Pollinator Friendly Community

East Lansing City Council passed a resolution on August 16, 2016 supporting the declaration of the City of East Lansing as a Pollinator Friendly Community.

The resolution acknowledges the importance of pollinators to local agriculture, ecosystems and economies; and recognizes the recent decline in pollinator populations due to increased use of pesticides, loss of habitat and loss of food supply. The resolution also acknowledges that the primary driver of pollinator health is the presence and availability of pollinator-friendly flowers and trees.

What the City Plans to Do

As a Pollinator Friendly Community, the City of East Lansing will:

  • Continue to strive to reduce and minimize all chemical pesticide use on City property, and, where possible, implement alternative practices to minimize impacts on the natural environment.
  • Create a comprehensive pesticide use policy for all departments that will specify when the use of pesticides may be considered, provide guidance on the proper use of pesticides and focus on the elimination of pesticides that are highly damaging to pollinators.
  • Work to enhance safe and healthy pollinator forage habitat on City properties, including revision of mowing policies where possible to allow wildflowers and other appropriate flowering species to flourish and feed pollinators.
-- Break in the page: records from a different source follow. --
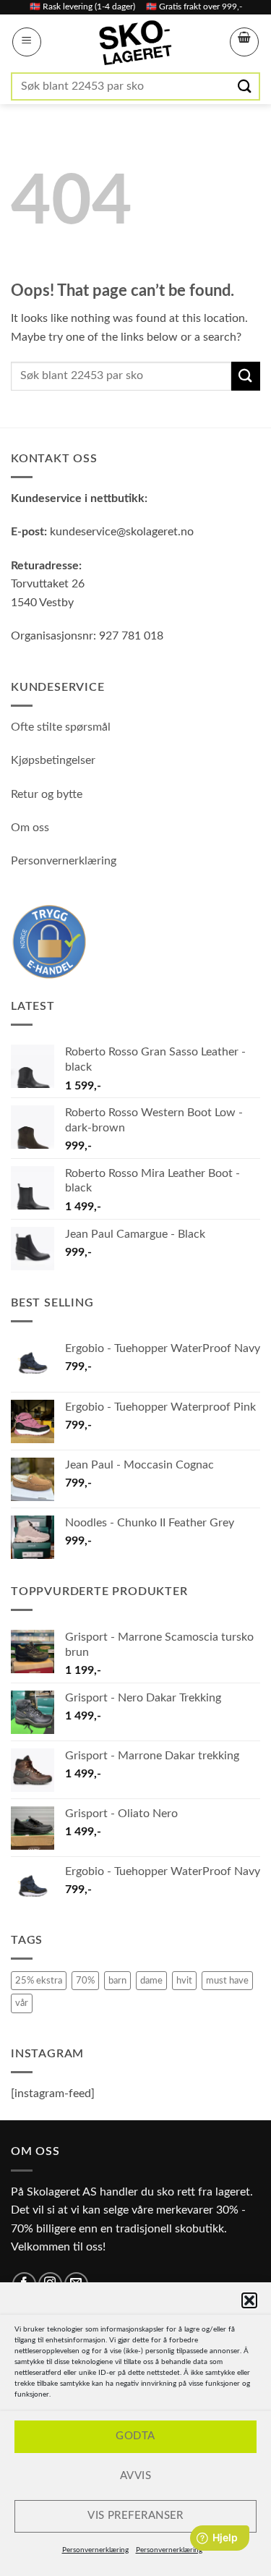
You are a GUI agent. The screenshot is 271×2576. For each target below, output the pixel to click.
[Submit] (245, 86)
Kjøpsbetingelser (53, 760)
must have (227, 1980)
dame (151, 1980)
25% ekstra (38, 1980)
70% (85, 1980)
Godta (135, 2436)
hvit (184, 1980)
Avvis (135, 2475)
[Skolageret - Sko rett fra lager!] (136, 43)
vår (21, 2003)
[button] (249, 2300)
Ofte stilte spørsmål (61, 727)
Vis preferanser (135, 2515)
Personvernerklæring (95, 2550)
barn (117, 1980)
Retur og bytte (46, 794)
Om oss (30, 827)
The City will also consider pollinator-friendly and native trees as part of its community tree selection process.
  • Strive to purchase landscaping materials, such as plants and seeds, that have not been pre-treated with systemic pesticides.
  • Encourage local businesses, schools, neighborhoods and households to adopt pollinator friendly policies and practices.
  • Work with local universities and other professional organizations to support pollinator health and research, implement best practices, encourage swarm recovery and establish a baseline to monitor pollinator health.

What Residents Can Do

Community members are encouraged be a part of making East Lansing more friendly to pollinators. Here are a few ways community members can help make a difference:

  • Reduce the use of pesticides in yards.
  • Plant pollinator-friendly plants.
  • Plant a pollinator garden and register it as part of the Million Pollinator Garden Challenge.
  • Leave some areas in yards mulch-free.
  • Convert portions of lawns into wildflower meadows.
  • Limit mowing to every two to three weeks.